Could the falling dollar mean we're in for a major financial disaster? He
thinks so.

He has been warning about the currency's fall for a while now. Even though
it lost a third of its value in the last two years against the euro, he
believes it will decline even further. But, the dollar's fall is more a
symptom than a cause. The real problem is that the U.S. is producing too
little--and spending too much--and the result is likely to be far worse
than the happy-talkers on Wall Street will ever let on.

"We are going to go through one of the most trying financial times in U.S.
history, including the Great Depression," Schiff says.

Why Should We Care About The Falling Dollar?

"The basic problem," Schiff states, "is that Americans don't produce
enough, and don't save enough." Indeed, over the past 15 years, the savings
rate has fallen from over 6% to less than 1% in recent quarters. As a
result, the goods that we are consuming are being supplied to us by
foreigners. Not only are they producing the goods, but they are lending us
the money to buy them, and, in doing so, are driving the U.S. deeper and
deeper into debt to the rest of the world, Schiff says.

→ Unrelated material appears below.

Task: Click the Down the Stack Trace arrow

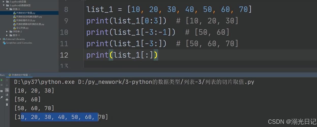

As American industry has lost productive capacity, it has become
increasingly difficult for the U.S. to produce enough--and sell enough--to
reduce that debt. The massive U.S. trade and current-account deficits, now
at around 6% of the gross domestic product, mean that non-Americans are
exchanging consumer goods today for consumer goods they will obtain in the

The U.S. doesn't have the ability to supply those goods, Schiff says. "We
are using dollars that we print to exchange for goods that we don't
produce. We have to borrow from abroad as there are no domestic sources of
savings, so the value of those dollars will continue to fall."

How Bad Will It Get?

"Very bad," Schiff says. The dollar will fall a lot lower than it already
has--dropping by perhaps 50% against the Japanese and Chinese currencies.
How will the government respond? Could efforts to forestall the currency
decline have a perverse--and ultimately negative--effect? No matter what
the outcome, Americans will have to consume a lot less and save a lot more.
Spending on cars, clothing and electronics will all drop
dramatically--perhaps right out of the economy.

What Caused It?

"We are a society that has lived beyond its means for a long time," Schiff
says, adding that while the trend has been evident for two or three
decades, "in the last five years, it has gone off the deep end." Americans
are relying on foreigners more and more to produce goods, rather than
producing them themselves.

What Will The Results Be?

Americans will have to restrict future consumption or default on debt,
whether directly or indirectly.

"I think something in the near future--maybe early this year--will make us
realize the error of our ways," Schiff says. "Our creditors are going to
stop. They are going to bite the bullet," which means realizing we can't
repay them in the way they want and expect.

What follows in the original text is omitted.